Par un arrêt du 1er octobre 2015, la Cour est donc venue mettre une nouvelle pierre à l’édifice du régime du retrait de décision administrative illégale et des avantages pécuniaires indus.

Dans cette affaire, une prime inexistante avait été accordée à une directrice des soins. Cette décision n’avait pas été rapportée dans le délai de quatre mois. Néanmoins, par décision ultérieure, l’administration avait refusé de verser cette prime illégale mais avait attribué à l’intéressée la prime de service maximale autorisée par la réglementation.

Malgré le versement de la prime de service à son montant plafond, la directrice des soins a entendu contester la décision refusant le versement de la prime illégale et a demandé aux juges du fond d’en obtenir le versement.

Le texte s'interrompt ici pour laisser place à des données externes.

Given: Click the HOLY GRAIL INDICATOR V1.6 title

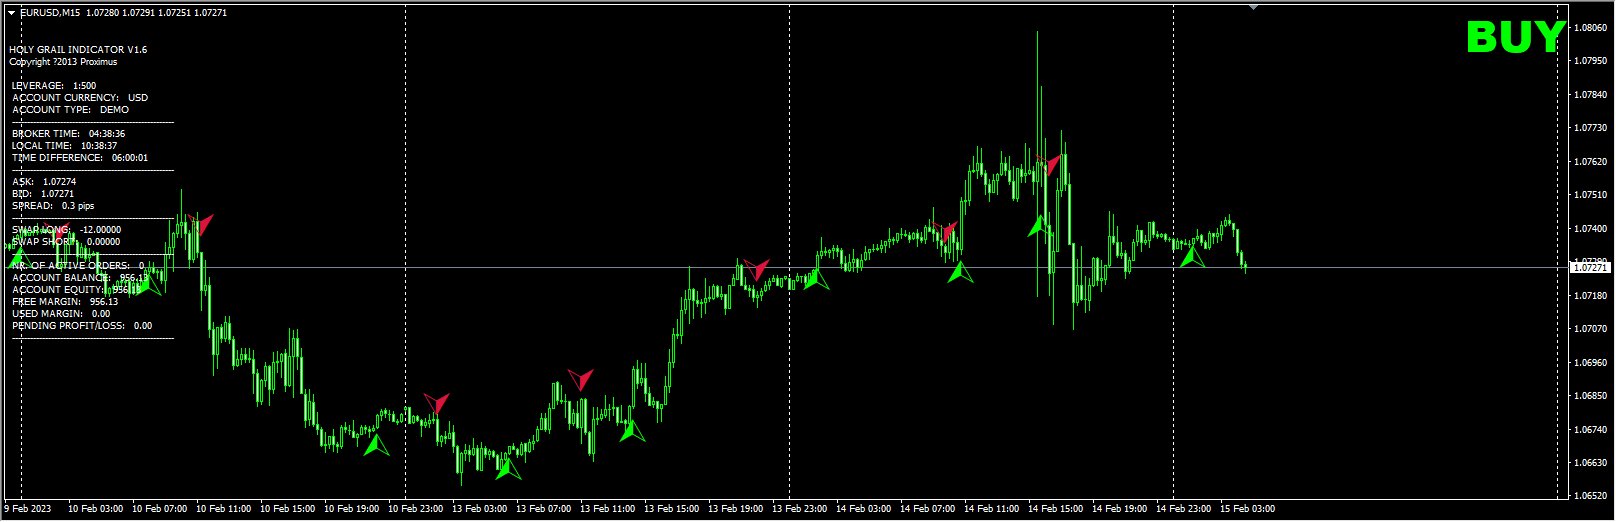Looking at the screenshot, I should pyautogui.click(x=78, y=49).
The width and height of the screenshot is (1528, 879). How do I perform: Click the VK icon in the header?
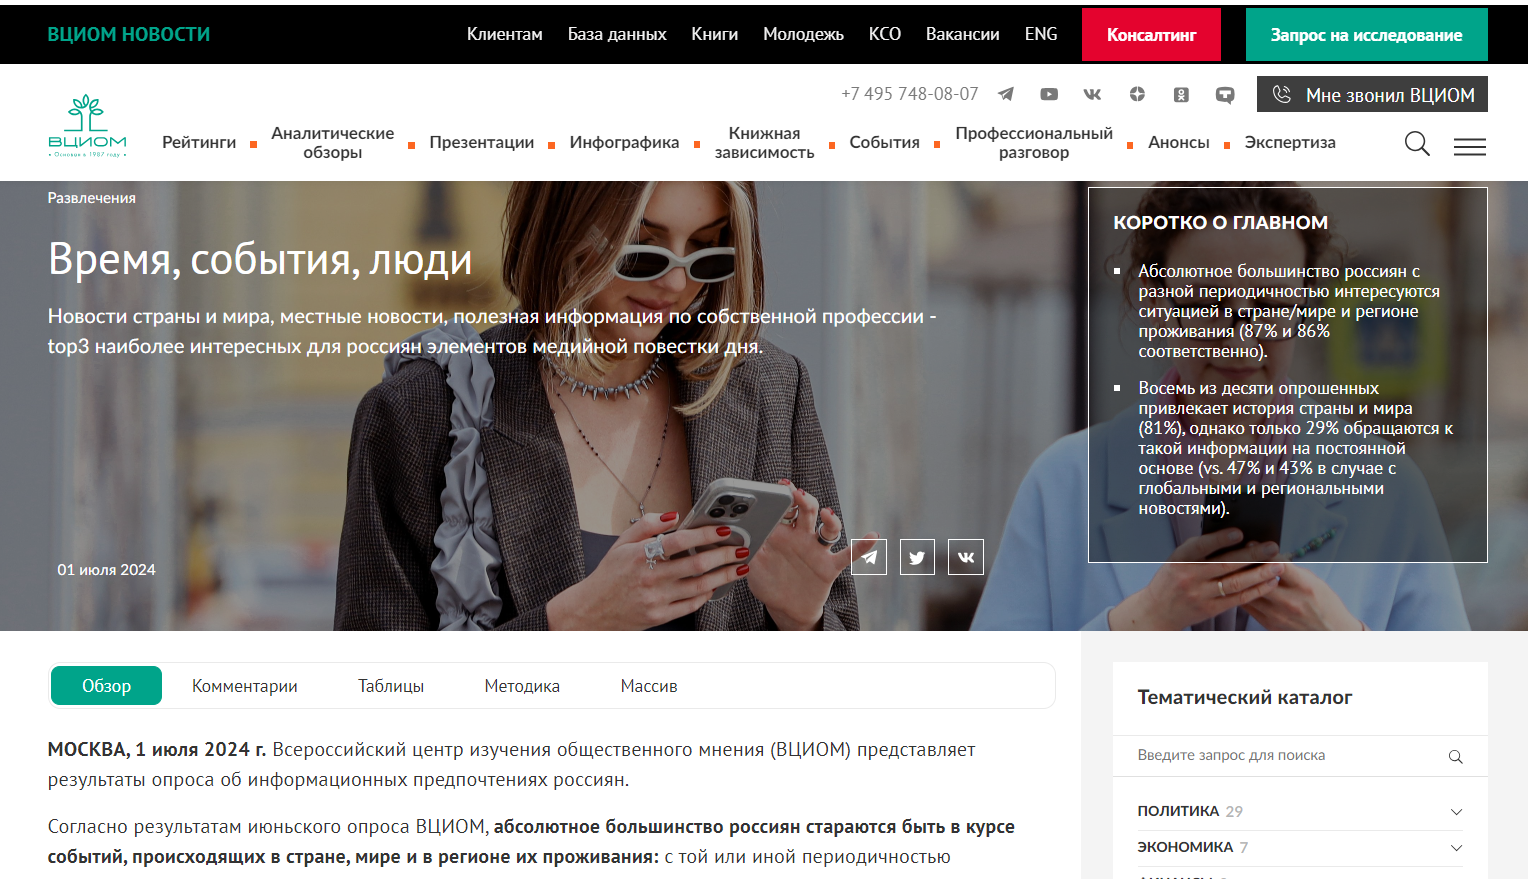pos(1091,94)
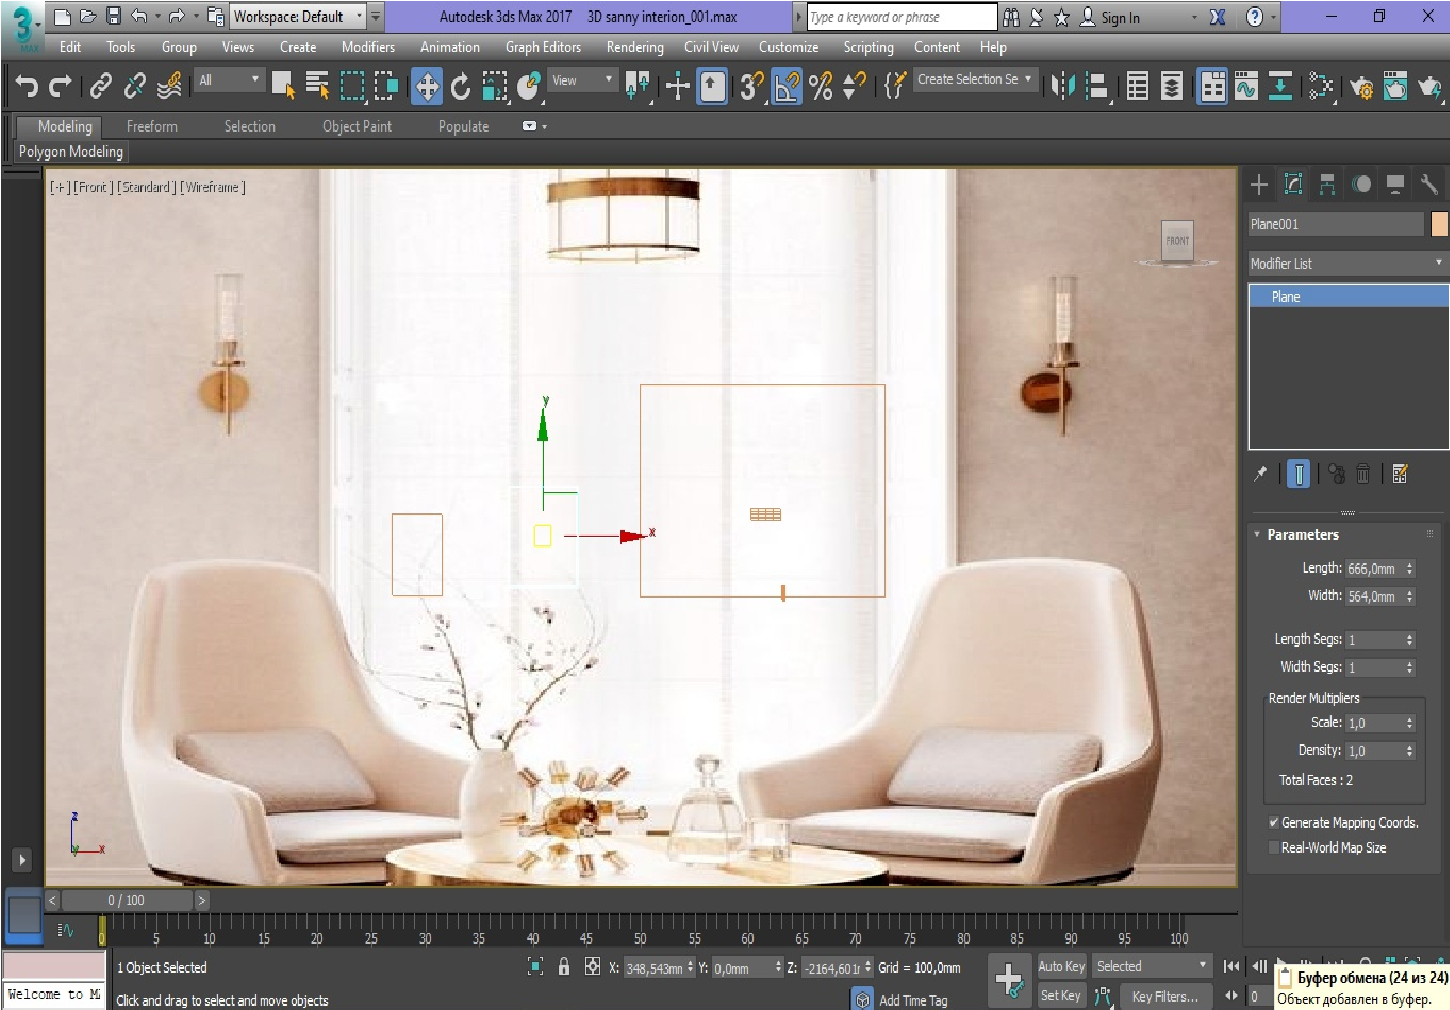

Si les juges du premier degré avaient accédé à sa demande, il en est tout autrement de la Cour administrative d’appel de Nantes qui procède à un raisonnement en deux temps.

Dans la droite ligne de l’évolution jurisprudentielle sur le retrait des décisions administratives illégales, la CAA de Nantes a certes constaté que la décision refusant le versement de la prime illégale était intervenue au delà du délai de 4 mois fixé par la jurisprudence Ternon du 26 octobre 2001 pour retirer la décision d’octroi de la prime illégale. En cela, la décision octroyant la prime illégale était devenue définitive et ne pouvait donc plus être retirée. 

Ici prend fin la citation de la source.